**What you are asked to do**
When you reach the line that contains "Viewport: 1348px width, 730px", give it back exactly along with each line after it to the end of the entries; skip any pictures.

**Data**
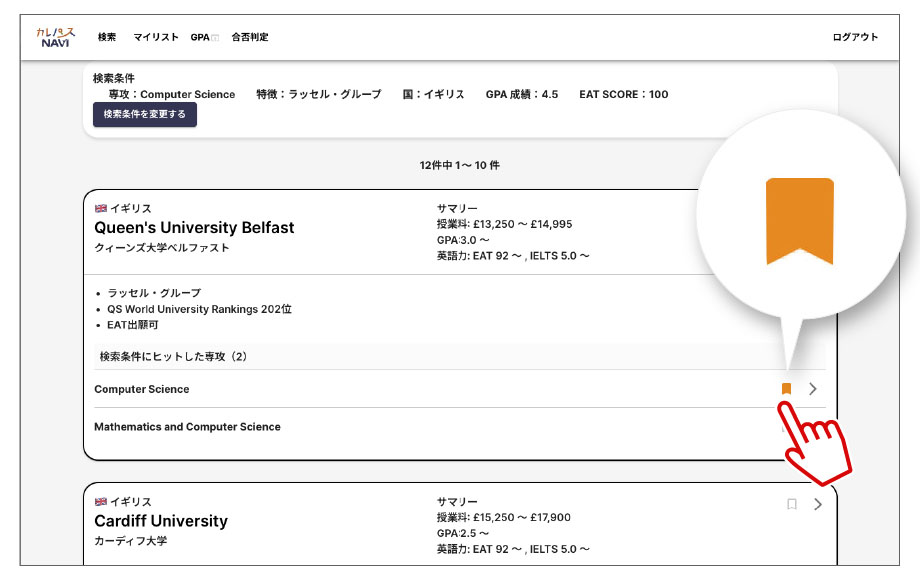The image size is (920, 580).
Task: Click the Cardiff University heading
Action: point(161,521)
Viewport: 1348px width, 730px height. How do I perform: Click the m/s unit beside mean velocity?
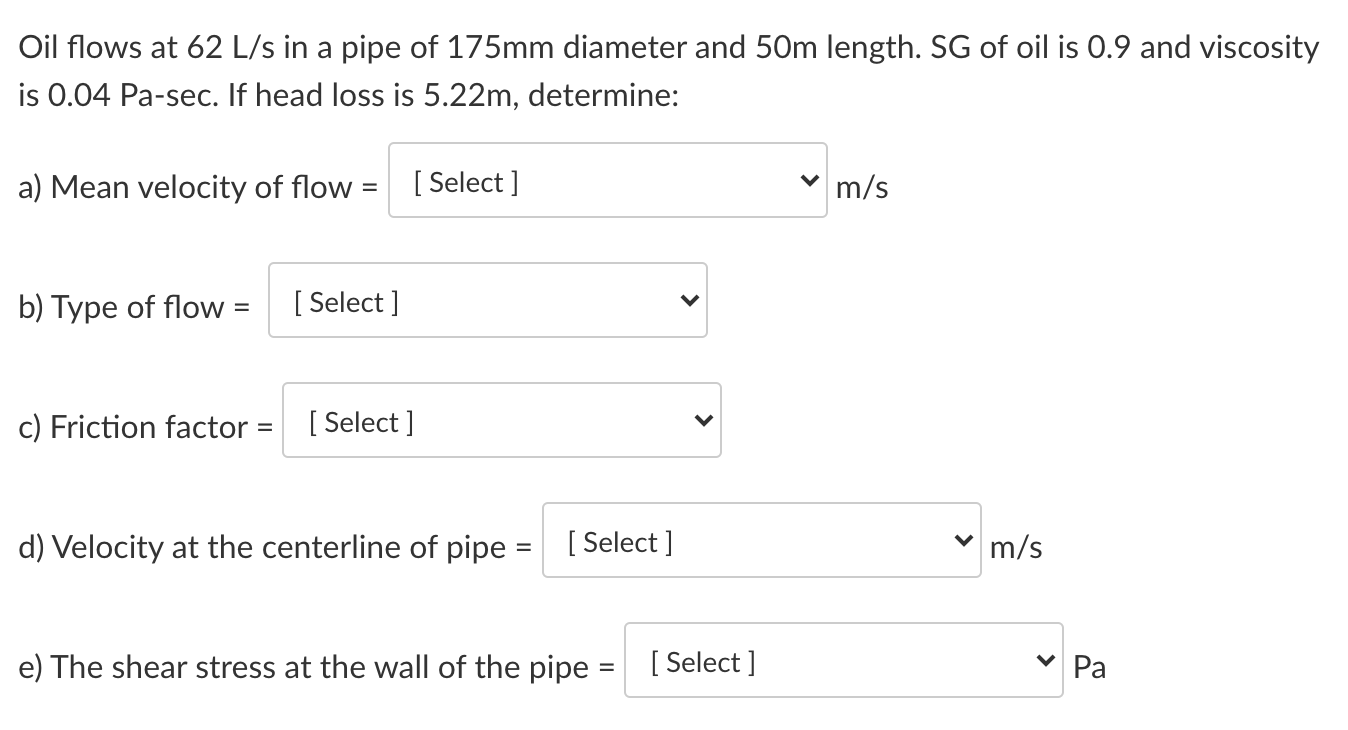pos(861,187)
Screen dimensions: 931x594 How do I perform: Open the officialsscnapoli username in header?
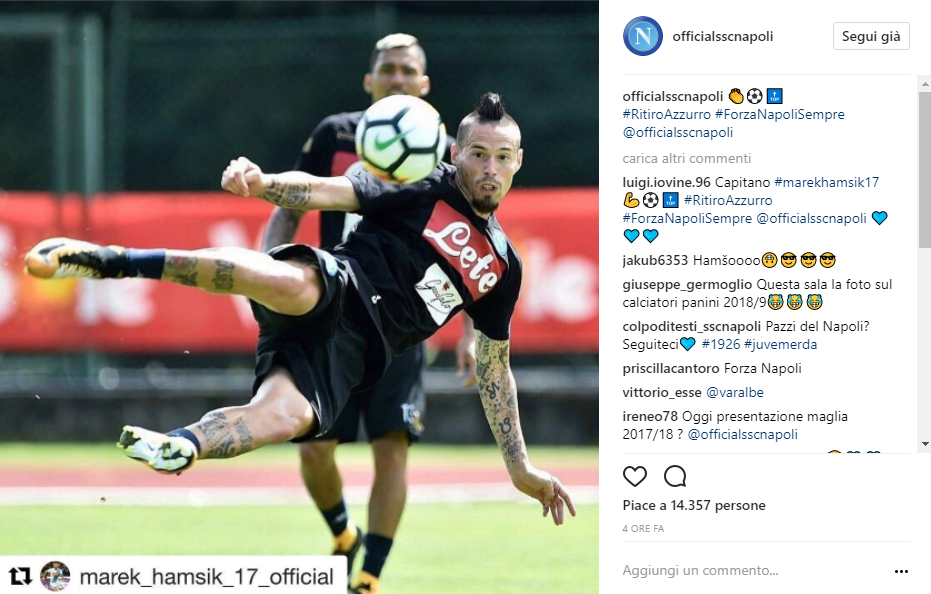tap(723, 36)
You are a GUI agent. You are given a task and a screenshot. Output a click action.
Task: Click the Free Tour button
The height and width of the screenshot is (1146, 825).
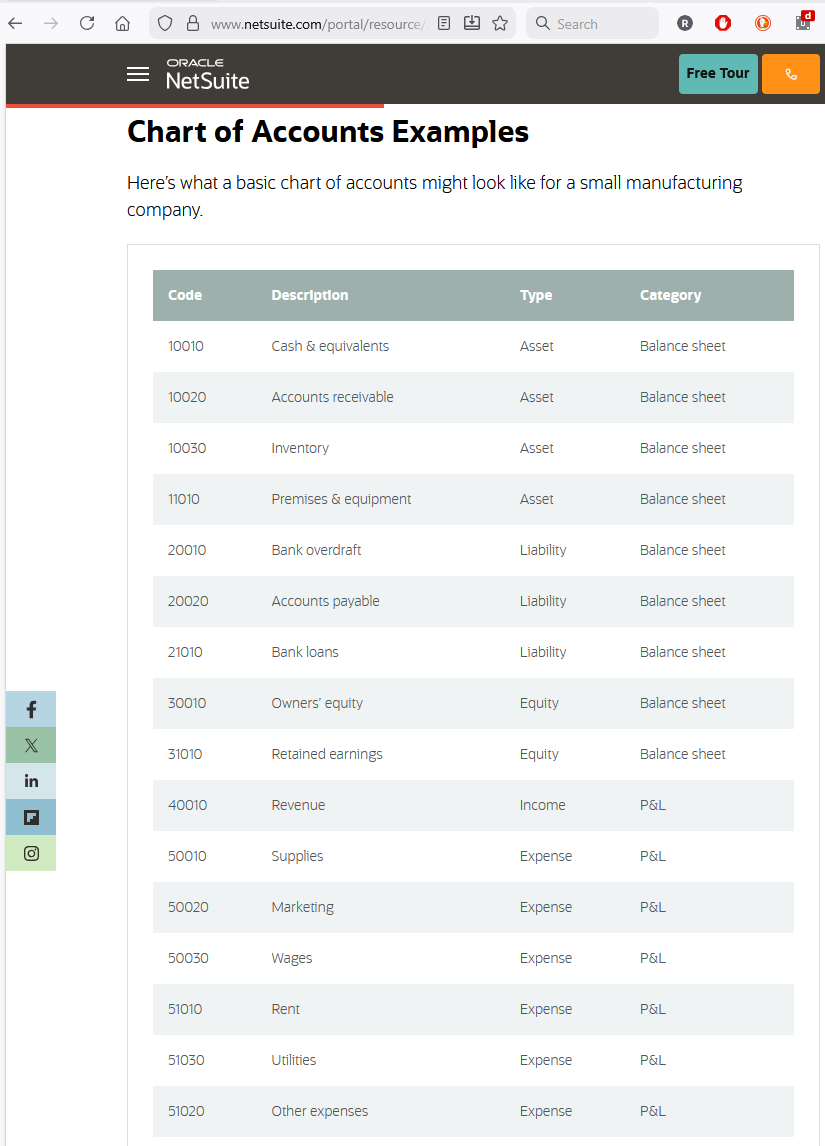[x=717, y=74]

**Response**
Viewport: 1348px width, 730px height. How do I perform: Click the m/s unit beside mean velocity?
pos(861,187)
Screen dimensions: 931x594 How do I perform: Open the officialsscnapoli username in header?
tap(723, 36)
You are a GUI agent. You are given a task and a screenshot. Output a click action.
Task: Click the Free Tour button
The height and width of the screenshot is (1146, 825).
[x=717, y=74]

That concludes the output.